If you really only have the routines toUpper() and toLower(), and you
are trying to do a caseless comparison, then you have to use:
normalForm = toUpper(toLower(source)); // or toLower(toUpper(source));
This takes account of all of the characters that have many-to-one case
mappings, whether they be uppercase or lowercase (it is not just limited
You can also use the information in the Unicode character database to
generate a more efficient version of the above method.
Gary Roberts wrote:
> Thanks for the information, but I don't understand why this is
> important for a `case-folded' `loose comparison'.
> >From a user standpoint, they are asking for a case blind comparison.
> What characters do they want to be equal?
> For example, we have:
> U+0053 LATIN CAPITAL LETTER S
> U+0073 LATIN SMALL LETTER S
> U+017F LATIN SMALL LETTER LONG S
> 1. If I map to upper case, then these all map to U+0053, and are
> 2. If I map to lower case, then U+0053 is equal to U+0073, but these
> are different from U+017F.
> My intuitive understanding of case blind comparison agrees with 1,
> and would be surprised by 2.
> (One could argue that I should have already mapped U+017F to U+0073
> before ever considering case, but I am rather reluctant to do this,
> because case sensitive comparison is often used for exact matching.)

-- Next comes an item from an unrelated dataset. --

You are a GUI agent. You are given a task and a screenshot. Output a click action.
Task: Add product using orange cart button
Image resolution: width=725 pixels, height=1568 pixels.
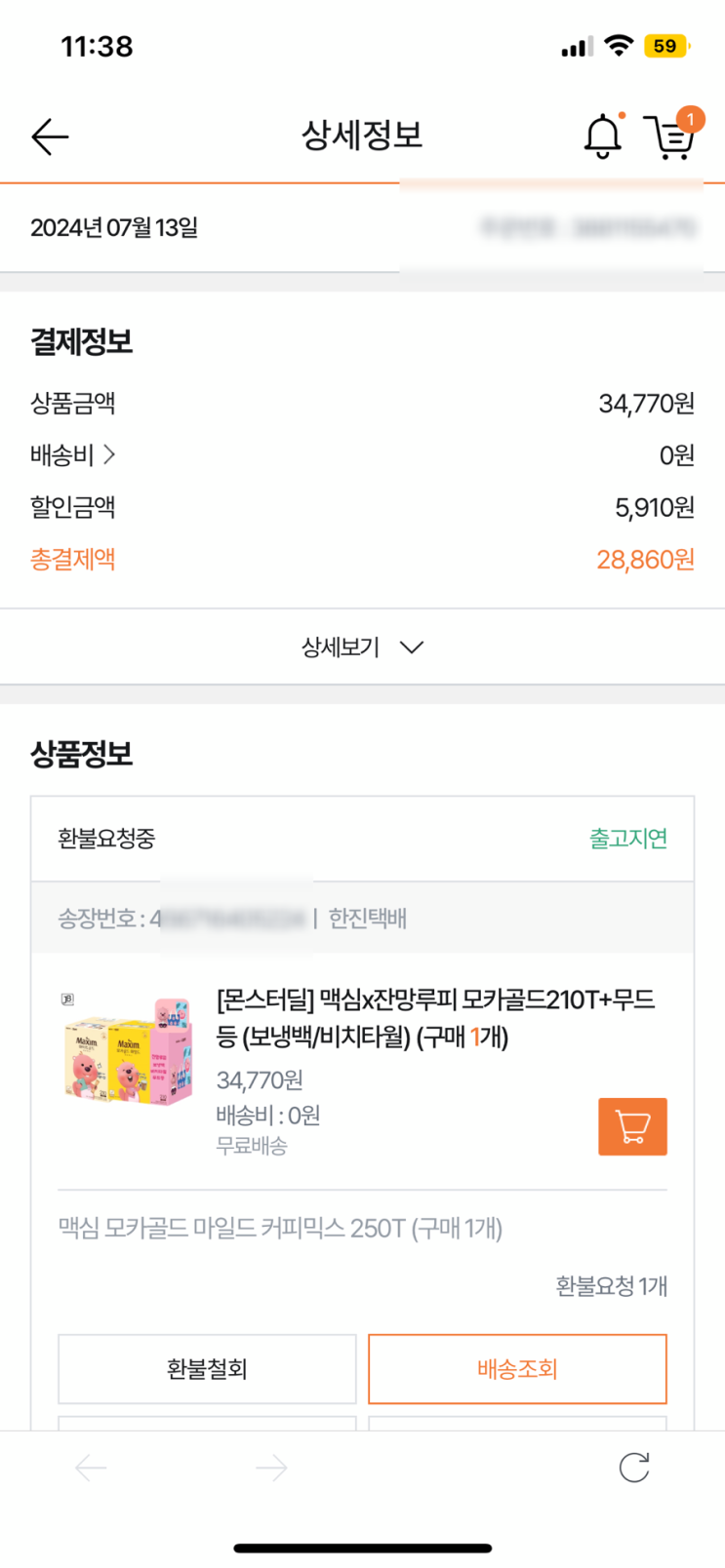pyautogui.click(x=632, y=1126)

> So, mapping to upper case seems to provide what I would expect users
> to want (should any of our users ever have U+017F in their database
> ----- Begin Included Message -----
> From: email@example.com (Kenneth Whistler)
> Subject: Re: Case blind comparison
> > In The Unicode Standard, Version 2.0, section 4.1, it states that
> > "Because there are many more lowercase forms than there are
> > or titlecase, it is recommended that the lowercase form be used for
> > normalization, such as when strings are case-folded for loose
> > comparison or indexing." It appears to me that the uppercase version
> > should be used for exactly that reason. Can anyone explain to
> > me the advantage of mapping to lower case in general?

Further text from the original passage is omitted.